Chronic treatment with the beta-carboline derivative FG 7142 (15 mg/kg i.p. twice a day for 10 consecutive days) produced a long-lasting enhancement of shock-induced suppression of drinking in rats, without affecting unpunished behaviour. This proconflict effect was observed up to 15 days after withdrawal from FG 7142. A significant sensitization to seizures induced by isoniazid, a drug known to inhibit GABAergic transmission, was also found to occur after long-term (25 days) withdrawal. Moreover, the density of low-affinity GABA receptors was decreased by 30% in the cerebral cortex of rats repeatedly injected with FG 7142 at 5 and 15 days after withdrawal.

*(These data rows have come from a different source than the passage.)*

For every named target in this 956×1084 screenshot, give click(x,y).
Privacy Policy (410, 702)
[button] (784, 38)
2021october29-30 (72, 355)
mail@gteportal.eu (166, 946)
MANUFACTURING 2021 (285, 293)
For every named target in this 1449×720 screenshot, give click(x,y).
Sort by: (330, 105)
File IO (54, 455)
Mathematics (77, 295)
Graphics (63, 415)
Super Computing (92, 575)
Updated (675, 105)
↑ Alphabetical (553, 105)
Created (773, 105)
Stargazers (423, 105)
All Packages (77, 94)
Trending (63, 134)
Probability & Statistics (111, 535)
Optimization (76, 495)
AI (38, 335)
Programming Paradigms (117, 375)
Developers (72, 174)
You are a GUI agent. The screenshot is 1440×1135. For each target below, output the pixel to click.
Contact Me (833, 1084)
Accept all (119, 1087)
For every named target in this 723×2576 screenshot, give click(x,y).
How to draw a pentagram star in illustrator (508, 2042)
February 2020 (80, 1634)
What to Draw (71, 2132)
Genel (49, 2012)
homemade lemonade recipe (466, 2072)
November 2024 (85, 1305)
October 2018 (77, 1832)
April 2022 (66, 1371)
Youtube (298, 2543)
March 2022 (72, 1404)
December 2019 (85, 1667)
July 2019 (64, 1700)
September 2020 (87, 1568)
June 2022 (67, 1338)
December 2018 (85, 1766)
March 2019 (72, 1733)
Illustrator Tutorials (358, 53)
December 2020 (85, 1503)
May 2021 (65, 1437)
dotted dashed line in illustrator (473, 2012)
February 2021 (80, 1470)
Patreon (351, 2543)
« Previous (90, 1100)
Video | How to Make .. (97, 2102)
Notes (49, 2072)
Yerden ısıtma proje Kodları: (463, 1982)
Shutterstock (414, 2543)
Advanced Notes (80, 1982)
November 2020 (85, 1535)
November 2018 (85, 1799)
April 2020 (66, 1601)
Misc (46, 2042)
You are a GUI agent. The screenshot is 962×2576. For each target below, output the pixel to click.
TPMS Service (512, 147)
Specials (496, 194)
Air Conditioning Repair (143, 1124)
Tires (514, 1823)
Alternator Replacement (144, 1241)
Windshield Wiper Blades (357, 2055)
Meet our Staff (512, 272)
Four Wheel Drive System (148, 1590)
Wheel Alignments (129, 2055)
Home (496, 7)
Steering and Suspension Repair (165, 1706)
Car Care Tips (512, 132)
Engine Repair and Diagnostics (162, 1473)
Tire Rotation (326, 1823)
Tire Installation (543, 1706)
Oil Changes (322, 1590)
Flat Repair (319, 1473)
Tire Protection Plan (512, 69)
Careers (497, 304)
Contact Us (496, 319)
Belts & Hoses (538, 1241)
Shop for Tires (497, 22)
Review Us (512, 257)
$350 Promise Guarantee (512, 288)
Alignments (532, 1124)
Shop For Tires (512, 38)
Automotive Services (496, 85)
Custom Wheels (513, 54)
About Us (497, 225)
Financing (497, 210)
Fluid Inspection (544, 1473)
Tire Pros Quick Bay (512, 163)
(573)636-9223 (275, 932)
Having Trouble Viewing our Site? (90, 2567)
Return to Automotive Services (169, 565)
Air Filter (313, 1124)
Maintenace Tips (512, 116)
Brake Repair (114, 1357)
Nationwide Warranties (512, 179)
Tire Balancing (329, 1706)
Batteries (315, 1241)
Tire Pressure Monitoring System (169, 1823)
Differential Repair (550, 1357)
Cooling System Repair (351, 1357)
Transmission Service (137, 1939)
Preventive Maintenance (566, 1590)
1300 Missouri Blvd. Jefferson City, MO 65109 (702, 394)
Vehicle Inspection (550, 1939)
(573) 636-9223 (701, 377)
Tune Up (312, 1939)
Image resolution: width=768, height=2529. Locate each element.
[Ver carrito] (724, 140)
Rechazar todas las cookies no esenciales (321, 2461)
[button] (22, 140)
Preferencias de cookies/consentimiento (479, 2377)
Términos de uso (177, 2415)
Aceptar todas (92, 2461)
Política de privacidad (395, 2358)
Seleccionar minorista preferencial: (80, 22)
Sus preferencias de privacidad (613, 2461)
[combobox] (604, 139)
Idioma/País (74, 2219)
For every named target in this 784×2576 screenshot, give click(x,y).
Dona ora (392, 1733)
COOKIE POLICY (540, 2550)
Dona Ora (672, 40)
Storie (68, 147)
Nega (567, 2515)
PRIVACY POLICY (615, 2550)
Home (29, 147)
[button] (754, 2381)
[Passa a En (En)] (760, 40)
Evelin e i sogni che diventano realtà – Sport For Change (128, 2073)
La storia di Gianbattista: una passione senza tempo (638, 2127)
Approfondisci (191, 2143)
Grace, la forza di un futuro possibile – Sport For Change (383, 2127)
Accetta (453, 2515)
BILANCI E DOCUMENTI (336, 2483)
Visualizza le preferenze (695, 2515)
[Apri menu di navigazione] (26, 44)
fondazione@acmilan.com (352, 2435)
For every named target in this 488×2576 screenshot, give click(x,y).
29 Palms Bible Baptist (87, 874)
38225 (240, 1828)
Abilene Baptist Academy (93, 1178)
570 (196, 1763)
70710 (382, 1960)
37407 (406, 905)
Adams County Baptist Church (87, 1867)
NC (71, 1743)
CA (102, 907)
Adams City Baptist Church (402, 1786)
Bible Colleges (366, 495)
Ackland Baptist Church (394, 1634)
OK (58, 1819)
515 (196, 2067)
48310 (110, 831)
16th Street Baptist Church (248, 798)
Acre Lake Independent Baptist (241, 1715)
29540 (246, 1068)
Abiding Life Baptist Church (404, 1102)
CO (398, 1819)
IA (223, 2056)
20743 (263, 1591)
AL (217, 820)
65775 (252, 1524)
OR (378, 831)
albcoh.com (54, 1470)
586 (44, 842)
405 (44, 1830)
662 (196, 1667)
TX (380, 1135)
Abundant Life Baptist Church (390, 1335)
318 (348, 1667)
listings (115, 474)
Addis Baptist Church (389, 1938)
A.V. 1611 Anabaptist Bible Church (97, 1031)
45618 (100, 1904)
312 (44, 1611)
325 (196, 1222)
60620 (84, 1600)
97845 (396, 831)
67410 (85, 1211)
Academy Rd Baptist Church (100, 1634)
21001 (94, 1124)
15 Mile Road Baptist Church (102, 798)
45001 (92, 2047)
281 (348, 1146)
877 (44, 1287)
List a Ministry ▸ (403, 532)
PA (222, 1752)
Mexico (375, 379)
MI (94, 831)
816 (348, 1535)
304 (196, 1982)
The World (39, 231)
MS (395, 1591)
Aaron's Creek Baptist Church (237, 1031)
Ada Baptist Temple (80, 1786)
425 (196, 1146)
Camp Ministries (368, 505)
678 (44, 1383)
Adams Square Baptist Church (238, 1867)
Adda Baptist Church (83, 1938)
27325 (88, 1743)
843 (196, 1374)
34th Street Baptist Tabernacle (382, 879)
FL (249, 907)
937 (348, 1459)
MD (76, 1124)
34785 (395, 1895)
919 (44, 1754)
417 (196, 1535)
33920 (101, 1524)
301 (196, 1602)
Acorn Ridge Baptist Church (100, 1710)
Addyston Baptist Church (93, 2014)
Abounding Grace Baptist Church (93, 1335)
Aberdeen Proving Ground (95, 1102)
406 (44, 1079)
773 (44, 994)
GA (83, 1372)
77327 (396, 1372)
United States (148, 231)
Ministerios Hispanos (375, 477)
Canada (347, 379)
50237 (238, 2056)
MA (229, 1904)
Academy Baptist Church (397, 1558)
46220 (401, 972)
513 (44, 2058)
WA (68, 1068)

The capacity of high-affinity GABA receptors, as well as the apparent dissociation constants for both high- and low-affinity GABA receptors were unchanged. Similar modifications in [3H]GABA binding were also observed in the cerebellum. The enhancement of punishment suppressed behaviour, the sensitization to isoniazid-induced convulsions and the decrease in the density of low-affinity GABA receptors suggest that chronic administration of FG 7142 induces a persistent down-regulation of GABAergic transmission in the central nervous system.